──────── Passage provided

“We’re looking at our curriculum and thinking about diversity”: One school’s Poverty Proofing© quest

“One aspect of the audit that surprised us was how much pupils remembered difficult moments. As teachers, we are mindful of things like asking about holidays and birthdays… but sometimes we just don’t know what we don’t know. Hearing from the children their experiences and how they were sometimes affected for a long time was really eye-opening.”

Gemma Robertson is the Headteacher of Greenfields Community Primary School, located in the village of Wideopen. Serving 300 pupils, the school is close to the idyll of the Big Nature Water Reserve and green space, but also faces the challenge of being on the fringes of a sprawling city.

Greenfields is in a catchment area that Gemma has seen slowly changing under the pressures of cost of living and Covid. Taking part in a Poverty Proofing Audit was a way to ensure the school was continually developing its approach to meet pupil and family needs. She explains, “We know some parents will be struggling more than usual or maybe struggling for the first time under current financial pressures. We always want to explore how we can do better and are really keen to ensure no family feels they have to ‘keep up’. The audit also took the pressure off staff by giving us insights to act on.”

Greenfields already has a history of innovation when it comes to reducing inequality to remove barriers for pupils living in poverty.

“As a Leadership Team we’ve been conscious of the ideas behind poverty proofing for a while, partly because we all have diverse experiences that include working in schools in very disadvantaged areas.”

Their ideas have included simple fixes, “We’re very strict with party invites. It’s not just about people being left out from one birthday, when they see invites being shared some children may feel embarrassed that their family could not afford a birthday party.”

Where they have been trailblazers is in breaking down barriers to enrichment activities. “We used Pupil Premium money to buy sets of KS1 and KS2 bikes. Riding a bike is a valuable life skill but we know not all parents can afford a bike. Every year group has ‘bike week’ to use the bikes for activities and students who don’t know how to ride a bike have the opportunity to learn with one of our teachers in the gym at break time. We’re very proud this year that every one of our nursery children can ride with stabilizers!”

────────────────

• _Exercise_
Copy out the entire article on one school's Poverty Proofing audit word for word, with no changes.

──────── Listed records

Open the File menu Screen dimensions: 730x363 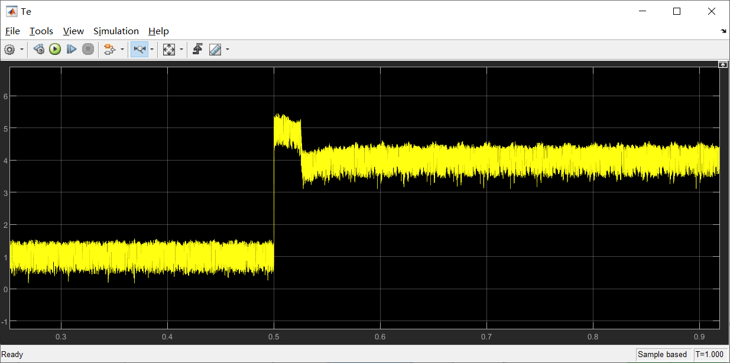(12, 31)

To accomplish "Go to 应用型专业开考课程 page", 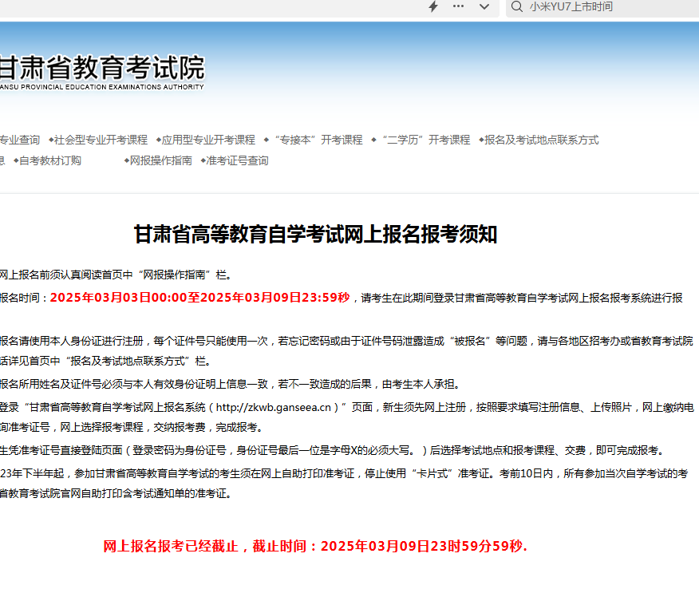I will pos(208,140).
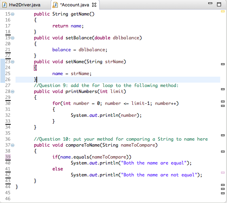Close the Account.java tab

click(x=94, y=5)
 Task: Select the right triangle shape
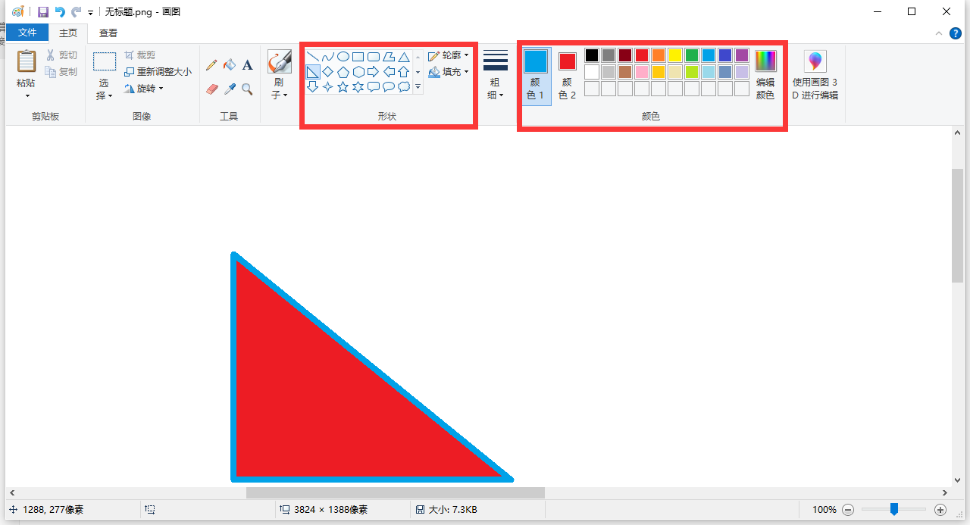click(312, 72)
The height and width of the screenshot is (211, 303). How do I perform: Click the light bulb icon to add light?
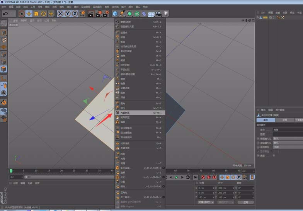click(166, 14)
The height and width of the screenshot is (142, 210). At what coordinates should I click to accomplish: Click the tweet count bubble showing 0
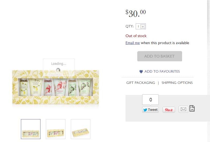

────────────────

• _Output for this task_
“We’re looking at our curriculum and thinking about diversity”: One school’s Poverty Proofing© quest

“One aspect of the audit that surprised us was how much pupils remembered difficult moments. As teachers, we are mindful of things like asking about holidays and birthdays… but sometimes we just don’t know what we don’t know. Hearing from the children their experiences and how they were sometimes affected for a long time was really eye-opening.”

Gemma Robertson is the Headteacher of Greenfields Community Primary School, located in the village of Wideopen. Serving 300 pupils, the school is close to the idyll of the Big Nature Water Reserve and green space, but also faces the challenge of being on the fringes of a sprawling city.

Greenfields is in a catchment area that Gemma has seen slowly changing under the pressures of cost of living and Covid. Taking part in a Poverty Proofing Audit was a way to ensure the school was continually developing its approach to meet pupil and family needs. She explains, “We know some parents will be struggling more than usual or maybe struggling for the first time under current financial pressures. We always want to explore how we can do better and are really keen to ensure no family feels they have to ‘keep up’. The audit also took the pressure off staff by giving us insights to act on.”

Greenfields already has a history of innovation when it comes to reducing inequality to remove barriers for pupils living in poverty.

“As a Leadership Team we’ve been conscious of the ideas behind poverty proofing for a while, partly because we all have diverse experiences that include working in schools in very disadvantaged areas.”

Their ideas have included simple fixes, “We’re very strict with party invites. It’s not just about people being left out from one birthday, when they see invites being shared some children may feel embarrassed that their family could not afford a birthday party.”

Where they have been trailblazers is in breaking down barriers to enrichment activities. “We used Pupil Premium money to buy sets of KS1 and KS2 bikes. Riding a bike is a valuable life skill but we know not all parents can afford a bike. Every year group has ‘bike week’ to use the bikes for activities and students who don’t know how to ride a bike have the opportunity to learn with one of our teachers in the gym at break time. We’re very proud this year that every one of our nursery children can ride with stabilizers!”